• **REQUISITI DEL PROBLEMA**
Indica da che cosa è sempre determinata la cultura secondo il testo sul Cristo e la coscienza cristiana.

E allora avrà ragione chi esige che ci si sforzi per costruire qualcosa di diverso. E allora saranno sciocche e inutili tutte le proteste contro la negazione degli ideali della morale cristiana, perché senza la fede cristiana questi ideali sono soltanto delle vane fantasie che, in quanto tali, possono solo essere d’ostacolo alla vita autentica: «Se Cristo non è risorto, è vana la nostra fede … mangiamo e beviamo, perché domani moriremo» ( 1 Cor 15, 17. 32).
7) L’unico Cristo cuore del problema culturale
La cultura, sia nelle sue linee guida più fondamentali sia nei suoi particolari più minuti, è sempre determinata dall’orientamento della nostra coscienza, cioè dalla stella polare che decidiamo di seguire per scegliere il nostro posto nel cammino della vita. Il mondo cristiano vuole porre a fondamento della propria coscienza il Cristo, Figlio di Dio, venuto nella carne.
Ma, sia che lo voglia sinceramente, sia che lo proclami solo formalmente, nella maggior parte dei casi non vuole e neppure capisce che è necessario imparare a volere. Dopo aver formalmente proclamato l’orientamento della coscienza al Cristo, i credenti di tutte le confessioni ritengono ancora ammissibile seguire i propri desideri secondo la figura di questo mondo e consacrano i loro sforzi alla costruzione non della città di Dio ma della torre di Babele.
Di fronte a quella che appare come la questione di gran lunga più importante e decisiva per la salvezza, e cioè l’orientamento di fondo della coscienza al Cristo, ogni disaccordo particolare tra i cristiani passa in secondo piano, così come passa in secondo piano, per un altro verso, anche quando è considerato nel quadro complessivo del servizio che i cristiani rendono di fatto a questo mondo. In questo senso, sia che si innalzino verso le vette sia che si sprofondino negli abissi, i cristiani comunque si avvicinano sempre più gli uni agli altri.
Se i cristiani di una confessione credessero nella sincerità dell’orientamento al Cristo dei cristiani delle altre confessioni, è probabile che non vi sarebbero più divisioni, il che non significa però che scomparirebbero anche le differenze.

• **SEZIONE DEI DATI**
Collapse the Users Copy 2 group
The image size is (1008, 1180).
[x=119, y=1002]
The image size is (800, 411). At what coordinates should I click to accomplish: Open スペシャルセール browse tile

• **COMPITO SVOLTO**
Dall'orientamento della nostra coscienza, cioè dalla stella polare che decidiamo di seguire per scegliere il nostro posto nel cammino della vita.